On today's show Adrian visits Variety - The Children's Charity in London and talks with Sarah Nancollas, the Chief Executive.
Low self-esteem and a lack of confidence can plague children with disabilities. Allowing them to have equal access to sports can enhance their gross motor skills, social and communicating abilities, as well as improve their overall health and well-being.
Often children with special needs lack the ability to perform physical movements properly. When disabled children participate in regular physical activity, it enhances their motor skills by increasing their strength, coordination, flexibility and balance.
Disabled children often miss out on social activities, which limits their opportunities to improve their communication skills. Participation in extracurricular activities can overcome this obstacle, offering them the ability to engage in social interactions, develop friendships and initiate social skills.
There are some major emotional issues that many disabled youth will at some point experience. Having disabled children take part in a recreational activity can help prevent or lessen different emotional conditions - acting out behavior, depression, trouble adjusting to certain situations, stress, anxiety and bad behavior. Providing them with a certain amount of activity can help in this area.
Children who suffer with disabilities often struggle with a lack of self-esteem. They frequently will compare themselves with their able-bodied peers, giving them a decreased sense of self-worth. Recreational participation promotes their self-concept, self-esteem and self-worth, as well as their body awareness. Many children will also show improvements in their academics. They can gain confidence from their success in sports which will make them feel like they are capable of achieving almost anything.
While in London, Adrian got a chance to talk with Sarah Nancollas, Executive Director of Variety - The Children's Charity UK.
Variety was brought there by movie moguls from the USA and inaugurated in the UK in 1949 (as The Variety Club of Great Britain). Variety was one of the UK’s first charities to be founded especially for children and young people.
They have been helping children with disabilities in the UK since 1949. They provide practical, tangible help that makes an immediate difference to those children and their families. This means everything from giving life-changing equipment, improving mobility and organizing Great Days Out to create the memories that every child deserves.
They know how tough children’s lives can be sometimes, the daily struggle that comes with a long-term illness or disability.
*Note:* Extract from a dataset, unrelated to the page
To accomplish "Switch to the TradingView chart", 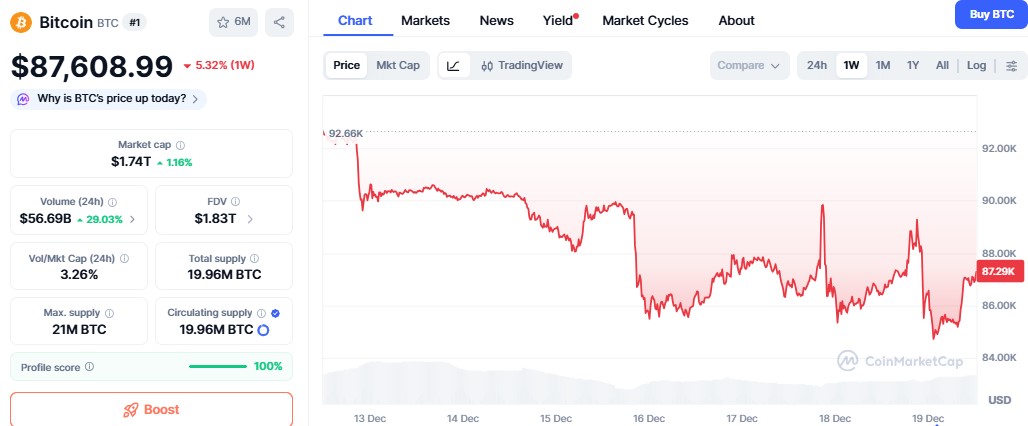I will [x=522, y=66].
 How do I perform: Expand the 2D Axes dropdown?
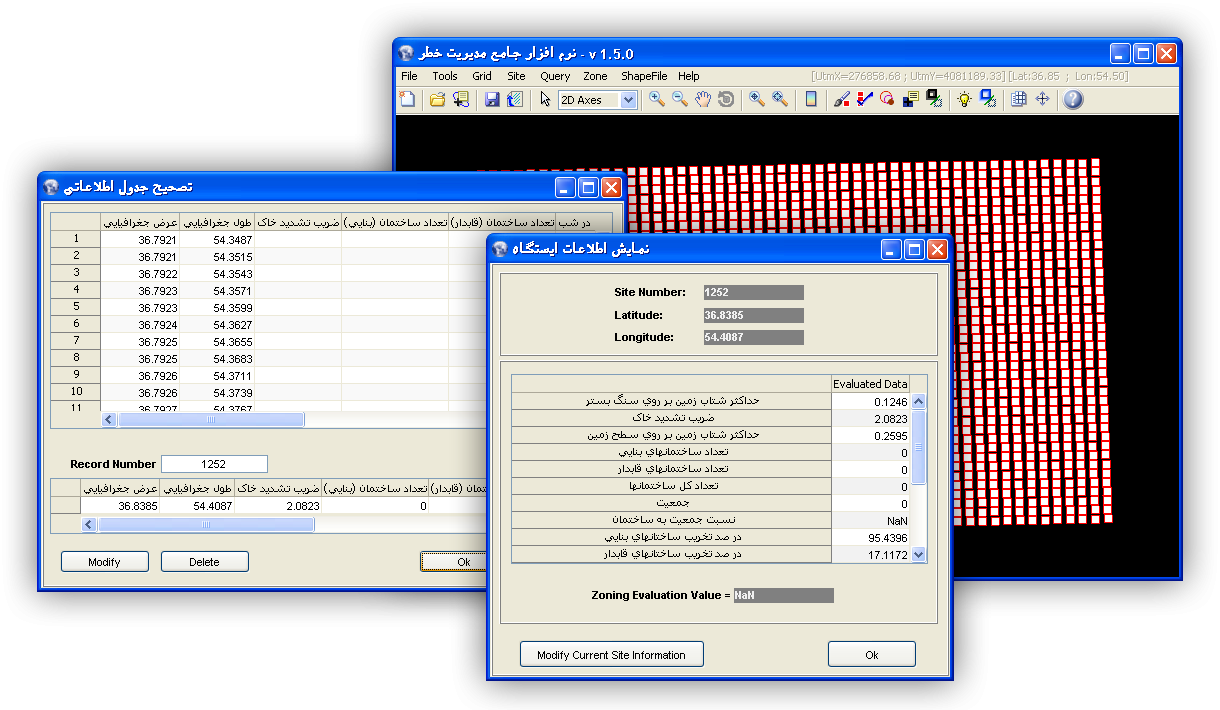(628, 100)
However, they also know that sometimes the real pain can come from the hidden challenges and barriers, the small, everyday activities children with disabilities miss out on. Sports is one of them.
To this end, they commissioned a research report, “Is There a Level Playing Field” to begin to understand the barriers that prevent children with a disability accessing sport, and what we can all do about it. Their goal is to overcome the barriers children with disabilities face in enjoying sport.
Variety’s report identified two major barriers to children with disabilities taking part in sport. First and foremost was social stigma. Over a third (36%) of parents reported that their child had experienced negative social attitudes to their health problem or disability in relation to sport.
The second major barrier was costs. 4 out of 5 (76%) Special Educational Needs schools surveyed said facilities or equipment were a barrier to children participating in sports, whilst two-thirds (66%) of mainstream schools said transportation was a barrier.
One in two (50%) parents in Britain with a child with disabilities aged 4 to 18 say their child doesn’t feel comfortable taking part in sports with other children. Just 1 in 5 children with disabilities plays sports with their friends.
This is just one of their areas of focus. Sarah talks with us about their wide range of programs and the difference they are making in the lives of these disabled children.
Kimberly O'Keefe brings us today's Peace Fund Heroes of the Week, Sanjana Gangadharan and Nandini Arakoni, co-founders of the nonprofit Side by Side Smiles.
Thousands of children around the world are affected by clefts lips and/or cleft palates. Furthermore, 93% of these children who do not receive surgery will die before their 20th birthday. None of these kids should be forced to suffer when there is a simple solution that only costs $250. Side by Side Smiles is dedicated to helping sponsor cleft surgeries for children who cannot afford them. For more information on how to donate, you can visit the bracelet page to purchase a handmade charm bracelet and learn more about the special meaning behind the jewelry item. Side by Side Smiles hopes to motivate and inspire others to help make a positive impact on the world.
As a co-founder of this charity, Nandini has a personal attachment to the cause behind Side by Side Smiles. Her family immediately found out that she had a cleft lip when she was born. She says she was incredibly lucky to have access to the proper care and resources that were necessary to treat her cleft lip. After a few surgeries, she was left with nothing more than a little scar as a reminder of my cleft journey. Additionally, she grew up with a completely normal childhood, but unfortunately, thousands of children are robbed of this same opportunity.